Earlier this year, Navalny was jailed for 15 days for distributing opposition flyers in Moscow's metro. He had been at liberty for a mere 55 hours, after spending a year under house arrest.

The authorities have also targeted rank-and-file protesters, almost 20 of whom are currently behind bars. That figure looks set to rise. Under new legislation, anyone convicted of attending illegal protests more than once in a period of 180 days faces up a jail sentence of to five years. Three people, including a 75-year-old man, have so far been charged. Other more high-profile protest figures, including former world chess champion Garry Kasparov, have fled Russia to escape what they believe is inevitable arrest and imprisonment if they remain.

But it is events in Ukraine that have proven, perhaps, the most damaging of all to attempts to dislodge Putin. Russia's annexation of Ukraine's Black Sea peninsula of Crimea in March 2014 sparked an aggressive patriotism that saw Putin's approval ratings soar to an all-time high. Opposition figures who supported the Maidan uprising in Kiev – dubbed a Western-backed "fascist coup" by state media – have been labeled "national traitors" and a "fifth column" by a host of Kremlin officials, including Putin himself.

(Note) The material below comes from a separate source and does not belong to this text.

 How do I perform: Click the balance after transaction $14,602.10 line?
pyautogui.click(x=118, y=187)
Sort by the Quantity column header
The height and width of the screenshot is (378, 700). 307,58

The atmosphere is explosive. News of Nemtsov's grisly demise came as a shock for his fellow government critics, but there should have been little surprise. The weekend before Nemtsov's murder, tens of thousands of pro-Kremlin activists rallied near Red Square, many carrying signs vowing violent retribution against opposition figures. Less than 24 hours before his death, shots were fired at the windows of an apartment owned by Anna Stepanova, the head of Nemtsov's PARNAS party in the central Russian city of Nizhny Novgorod. Two days after the opposition leader's funeral, an anti-Putin activist named Alexei Semenov was savagely beaten in Moscow by assailants wielding baseball bats. The arrest of five suspects from Chechnya over Nemtsov's murder has done little to persuade protest figures that Putin bears ultimate responsibility.

"This is a very dangerous game Putin is playing," said Gennady Gudkov, a former opposition MP who was expelled from parliament in the wake of the 2011-12 protests. "He is deliberately setting one section of society against another in a bid to maintain power. This has already led to increased confrontation, and could even result in civil war."

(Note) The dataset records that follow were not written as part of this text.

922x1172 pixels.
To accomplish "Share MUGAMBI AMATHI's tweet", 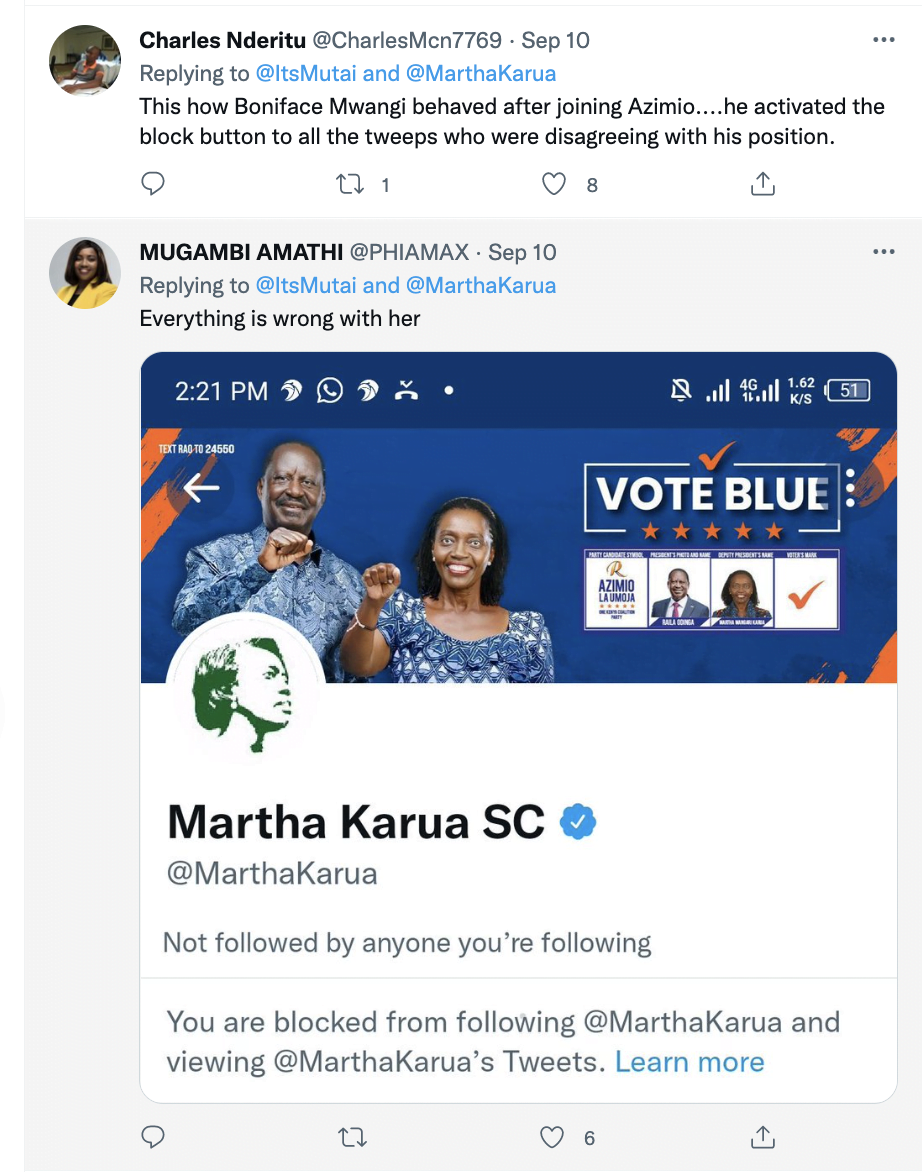I will tap(762, 1137).
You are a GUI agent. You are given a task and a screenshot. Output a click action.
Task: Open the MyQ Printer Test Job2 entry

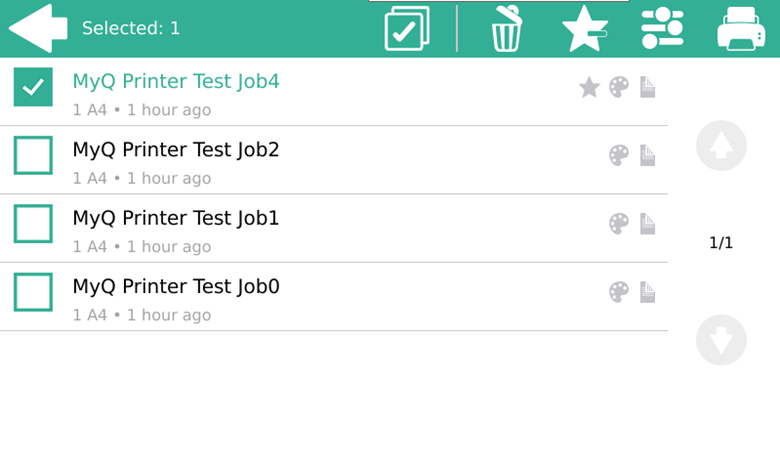[175, 150]
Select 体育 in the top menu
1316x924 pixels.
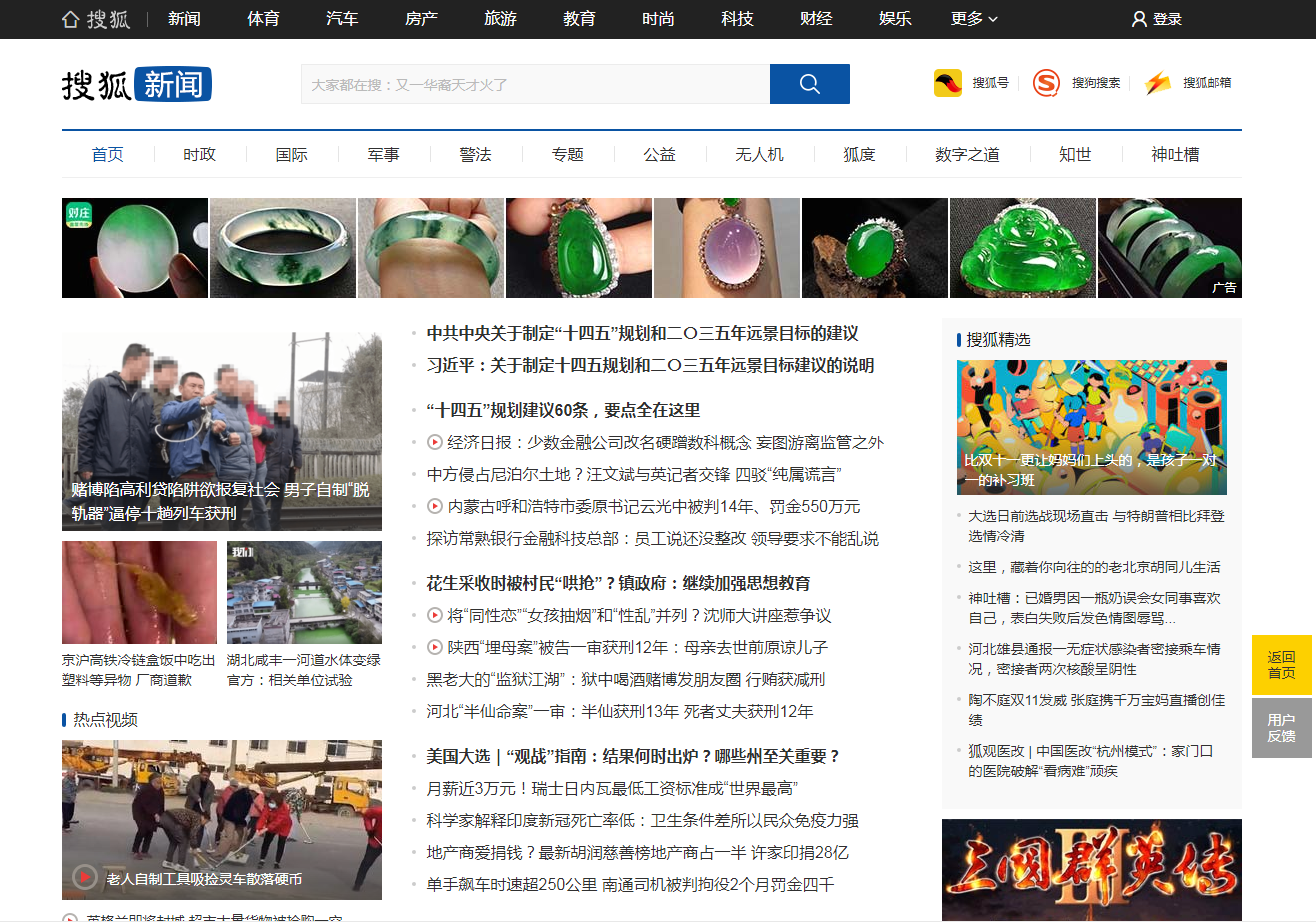tap(263, 19)
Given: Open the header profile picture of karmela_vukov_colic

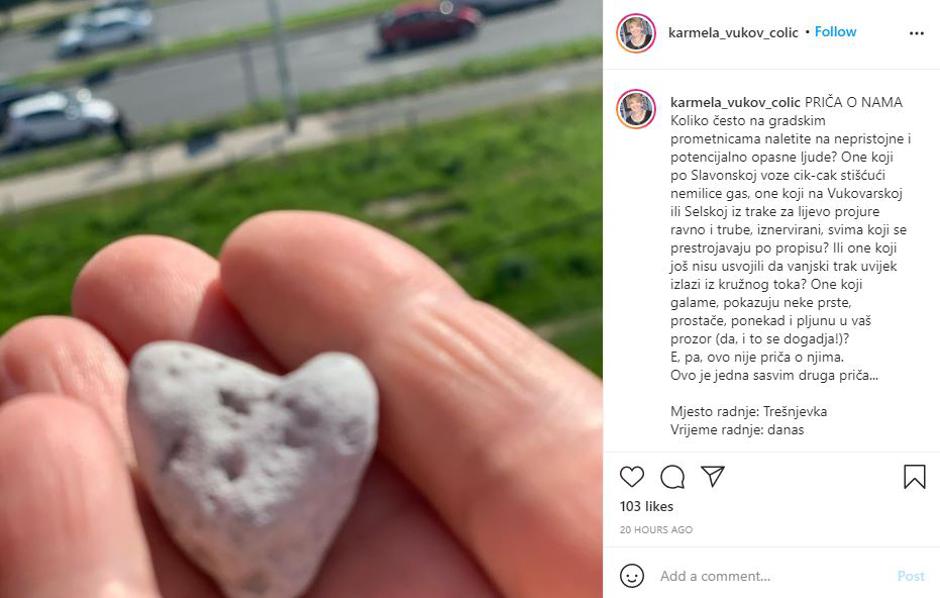Looking at the screenshot, I should point(636,33).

So what's next for Russia's beleaguered opposition? In the long-term, the parliamentary elections of December 2016 offer, if not the chance of success at the ballot box – Navalny's Progress Party, for example, has so far not even been permitted to take part in regional polls – then a potential flashpoint.

In the short term, Russia's new generation of dissidents will do well to even survive the Kremlin's increasingly frenzied onslaught.